Dravet syndrome (also known as severe myoclonic epilepsy of infancy) is a severe form of epilepsy that typically manifests as fever-related seizures within the first year of life. Other forms of seizures, such as myoclonus, which is characterized by short twitches of a muscle or group of muscles, and status epilepticus, which occurs when seizures do not stop or occur in close succession, may occur as the disease advances.
When seizures begin, children with Dravet syndrome develop normally. However, as the seizures continue, babies start to show signs of developmental impairment. Other signs may appear, such as changes in appetite, balance, and gait, or the child’s walking style.
Researchers from Children’s Hospital of Philadelphia (CHOP) have found that dysfunction in an important cell subtype in the brain’s neuronal network contributes to chronic symptoms in the neurodevelopmental disorder Dravet syndrome. The findings were published today in the journal Cell Reports.
Dravet syndrome is a type of genetic epilepsy marked by seizures that begin in the first year of life, as well as impairments in early development and characteristics of autism spectrum disorder. Children with Dravet syndrome have an elevated risk of dying at a young age, making effective identification and treatment of the illness crucial. More than 90% of children with Dravet syndrome have a pathogenic, or disease-causing, variation in the SCN1A gene, which produces the protein Nav1.1, a sodium channel necessary for the function of seizure-suppressing cells called interneurons, namely the parvalbumin interneuron.
Dravet syndrome affects one in every 14,000 children worldwide and has a severe impact on children and their families. We can simulate Dravet syndrome in the lab to understand precisely how the loss of SCN1A creates the clinical symptoms of the condition, which will drive the development of novel medicines and, hopefully, a cure.
Ethan Goldberg
“Dravet syndrome affects one in every 14,000 children worldwide and has a severe impact on children and their families,” said Ethan Goldberg, MD, Ph.D., a pediatric neurologist and Director of the Epilepsy Neurogenetics Initiative (ENGIN) at CHOP and the study’s lead author. “We can simulate Dravet syndrome in the lab to understand precisely how the loss of SCN1A creates the clinical symptoms of the condition, which will drive the development of novel medicines and, hopefully, a cure.”
Previous research from the Goldberg group showed that abnormal electrical activity of these parvalbumin neurons in a preclinical animal model of Dravet syndrome was only transitory, with these neurons returning to normal activity in the chronic phase of the condition. This created a conundrum for the research community: why do patients with Dravet syndrome continue to have seizures, cognitive impairment, and features of autism spectrum disorder?
Around 80-90% of Dravet syndrome cases are caused by mutations in the SCN1A gene. Hundreds of mutations in this gene have been identified that are linked to seizures caused by high fever.
The SCN1A gene codes for a protein that forms a subunit of a sodium channel called NaV1.1. This sodium channel is situated on the surface of nerve cells and regulates the entry of sodium ions into the cells, activating them and allowing them to transmit nerve signals to other cells. Nerve cells are classified into several categories. Some are excitatory, meaning they give signals that stimulate other neurons, while others are inhibitory, meaning they send signals that silence other neurons.
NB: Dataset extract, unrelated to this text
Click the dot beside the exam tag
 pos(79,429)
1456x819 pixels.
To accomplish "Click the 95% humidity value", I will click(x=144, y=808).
The deterioration in cognitive performance of children with Dravet syndrome stabilizes as they grow older. Although the degree of intellectual disability ranges from minor to substantial, the majority of teenagers and adults with Dravet syndrome rely on caretakers. Adolescent gait problems appear to worsen. Seizures tend to decrease in number and duration with age. Individuals with Dravet syndrome have a higher risk than the general population for sudden, unexpected death but that risk is still low.
The researchers created a method to test parvalbumin interneuron function at two different times in time in this investigation. The early severity of the disease is caused by anomalies in parvalbumin interneuron electrical activity, which allows neurons to communicate with neighboring neurons. Chronic dysfunction, on the other hand, was caused by impaired synaptic transmission; while parvalbumin interneurons regained the ability to generate electrical activity, this activity did not spread down the nerve or “axon” to the synapse to inhibit other neurons, as is required for seizure suppression.
While more research is needed to translate this research into direct human applications, the researchers note that SCN1A may be a viable therapeutic target for Dravet syndrome patients, especially if ways to increase its expression in the axon to overcome impaired signaling and synaptic transmission are discovered.
“A prediction of our work is that the ability to boost the expression of Nav1.1 at the parvalbumin interneuron axon may depend on the efficacy of therapies under development,” Goldberg said.